After blogging and commenting and talking about food availability in Chile, and eating pumpernickel bread with cream cheese and a marinated cucumber and red onion salad that reminds me of pickled herring, and the whole plate just kind of reminded me of childhood, I got to thinking more about comfort foods.
I guess if you've been mostly in the same place, your comfort foods change as you meet new people or try new dishes or revive old ones. You have the ones you grew up with, maybe mom's mac and cheese with buttered crumbs (this one seems to loom large in many people's gastronomic memories, though it's not something I grew up with), or lasagne, or ridiculously-shaped semi-burned hamburgers with drippy melted cheese on a bun that falls apart (again, extrapolating, not much of a meat eater).

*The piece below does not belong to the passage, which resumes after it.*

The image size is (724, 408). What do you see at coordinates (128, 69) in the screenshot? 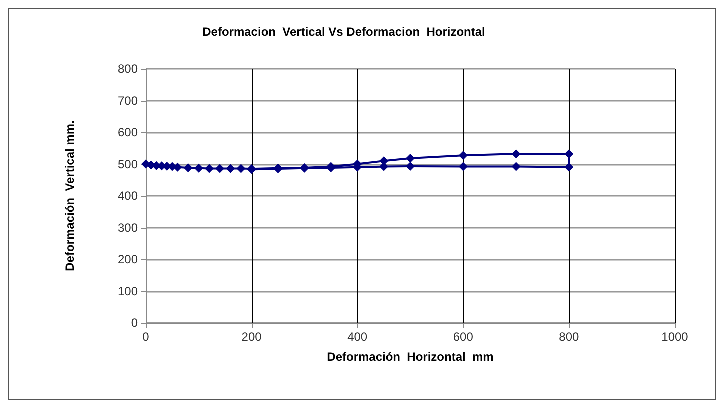
I see `y-tick-label: 800` at bounding box center [128, 69].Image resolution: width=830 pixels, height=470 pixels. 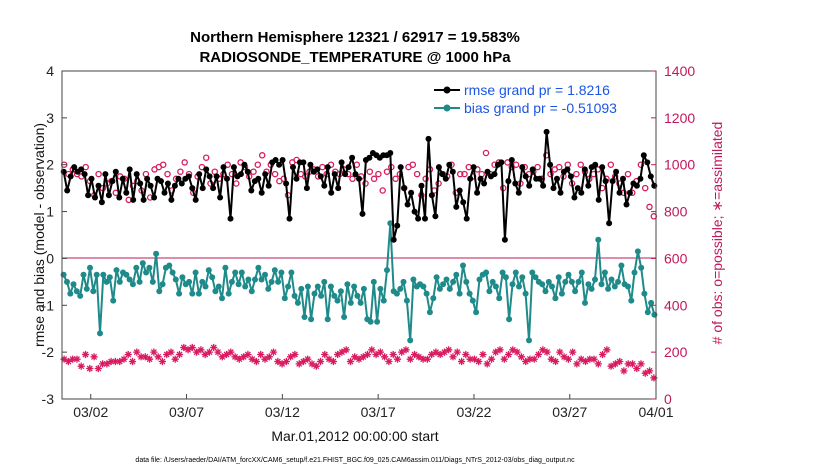 What do you see at coordinates (48, 305) in the screenshot?
I see `y-left-tick-label: -1` at bounding box center [48, 305].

And if you move around, you might have different comfort foods that make you smile depending on where you've been. The first time I remember reinventing a comfort food was during the six months I spend in Central America in the early 90s. It seemed like every time I moved to a new place, illness would strike. It is worth noting that I do not have a stomach made of gossamer fabric and delicate lace, but the different fauna wreaked havoc with my digestive system on more than one occasion on that trip, and at least one time it was my fault for drinking an ancient, putrid, dusty can of diet pepsi on the Mexico-Guatemala border in a room at a brothel that the proprietors let me and my friend Debbie have, where the door went neither all the way to the ceiling nor all the way to the floor.
But I digress. On that trip, I developed a bit of a fear unpredictable tummy issues, and a tremendous love for oranges (which I had never eaten much of before) and sleeves of saltine crackers spread with refried beans. I think I ate this nutritious never-fail combination dozens of times, and never got sick. To this day, I can buy some saltines (called "american" crackers here) and whip up (or buy) some refried beans and call it a meal.
You would think that comfort foods would be set in stone from childhood, but from what I can see from putting myself under the microscope, that's not necessarily the case. How about you? What's a comfort food you've developed for yourself, or that's come to you late in life, as a product of traveling or meeting new people or moving or marriage or whathaveyou?